図書館は本の置き場ではありません。本の世界に浸っているだけでは務まりません。「本が好きです」。それだけでは立ち向かえません。まず本と同じように「人が好き」であること、社会の動きに俊敏に反応すること、そして誇りに思うこと。
「司書課程」で学ぶ学生たちに、呪文のようにいつも語りかけている。そういう機会が増えたのには訳がある。昨年度から「司書課程」をすべて図書館で仕切っているからだ。全国の大学でもユニークな挑戦として注目されている。2013年夏に大きな改装をした。その新たな空間を「司書課程」の学生545人の実践の場として目いっぱい活用してみたいという思いから、その課程のすべてを教職支援課から引き取った。「人が好き」。そういう司書を数多く育てて、大学や自治体などの図書館へ送り出したい。「あの人は武庫女の司書課程出身だから」と言われるライブラリアンを輩出したい。「挑戦する司書」。それはスタッフの共通の思いでもあった。そのためには図書館自体が変わらなくてはならない。
今年8月、私たちの図書館に4匹のワンちゃんが現れた。ジャック・ラッセル・テリア、柴系ミックス、ラブラドール・レトリバー、ゴールデン・レトリバー。「絵本読み聞かせ会−ドクタードッグといっしょに−」の主役たちだ。附属幼稚園の園児10人が、ワンちゃんに読み聞かせたい1冊の本を手に、お母さんとともに周りを囲む。司書課程の「図書館サービス特論」という授業である。大学・短大生8人が輪に加わる。園児たちが真剣な表情で読み始める。じっと、顔を見つめるワンちゃん。決して、上手とか下手とかを言うわけではない。ただ聞いてくれる。だから子どもたちはためらうことなく読むことができる。
このコラムの49話で『読書介助犬オリビア』という本を紹介した。アメリカでは英語を母国語としない子どもたちや言葉にハンディを持つ児童らが特別に訓練を受けた犬に読み聞かせる運動が、どこの図書館でも見られる光景だ。1999年、ユタ州のソルトレークシティ中央図書館で始まり、その第1号が「オリビア」というワンちゃんだった。「R.E.A.D.」(Reading Education Assistance Dog)プログラムと名付けられ、いまでは全米に、ヨーロッパにと広がっている。小さな子とワンちゃんが読書。識字率は格段に上がり、本好きの子どもたちが増えたという実例がたくさん生まれている。

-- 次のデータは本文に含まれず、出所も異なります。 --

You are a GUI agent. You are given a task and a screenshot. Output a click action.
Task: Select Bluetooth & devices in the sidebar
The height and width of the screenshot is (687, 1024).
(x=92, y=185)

この取り組みを私たちの図書館でできないか。それを司書課程の授業に取り込めないか。でも肝心のワンちゃんはどこにいる。難問は思いがけず解決した。ご近所の病院や老人ホームなどでセラピー活動をしているドクタードッグがいるというのだ。NPO法人ペッツ・フォー・ライフ・ジャパンの前田瞳さんが、ジャック・ラッセル・テリアの「ハル」とともに打ち合わせに来た。優しい顔、穏やかな眼差し。この犬なら子どもたちの声に耳を傾けてくれそうだ。附属幼稚園の大江園長も「子どもたち、きっと喜びますよ」と言ってくれた。
その日、4匹のワンちゃんが図書館を歩くと、学生たちが歓声を上げて近寄ってきた。特論の受講学生もいっしょに座り込んで、見守っている。授業で、ワンちゃんに触れるとは思ってもいなかっただろう。新しい司書を育てるプロジェクトはこうして始まっている。
文部科学省が「大学図書館における先進的な取り組みの実践例」(Web版、平成27年9月1日)で取り上げてくれた。少し紹介したい。
「司書課程に関わる業務のすべてを図書館が主管し、一部の授業科目を図書館員が担当することで、より直接的な教育活動への関与が実現しました。それは専門職としての司書養成のロールモデルにもなり、例年130名前後で推移していた履修登録者数が、新カリキュラム施行後に220名と激増していることから、大学図書館に対する満足度と、図書館司書への関心の高さの表れと見ています。(中略)
非常に高い達成感を得ながら学修に臨む姿勢がうかがえます。また、自律的に取り組むことができていなかった他の学生に対しても、強い動機づけの機会を生み出し、私もやってみようという主体的な学修へとつながっています。
たとえ司書として身を立てることがなかったとしても、司書課程で学ぶ情報検索技術や課題解決支援策は、転移可能な一般的能力に通じ、決して無駄にはなりません。学生目線を貫いた図書館サービスを積極的に実践する館員の姿を見せることで、私たち図書館員の意欲もまた向上しています。」
われわれの決意でもある。次々と新しく展開する企画を通して、学生たちは図書館に課せられた使命をしっかりと学んでくれるはずである。「人が好き」でなければ、本当の「司書」ではないことを。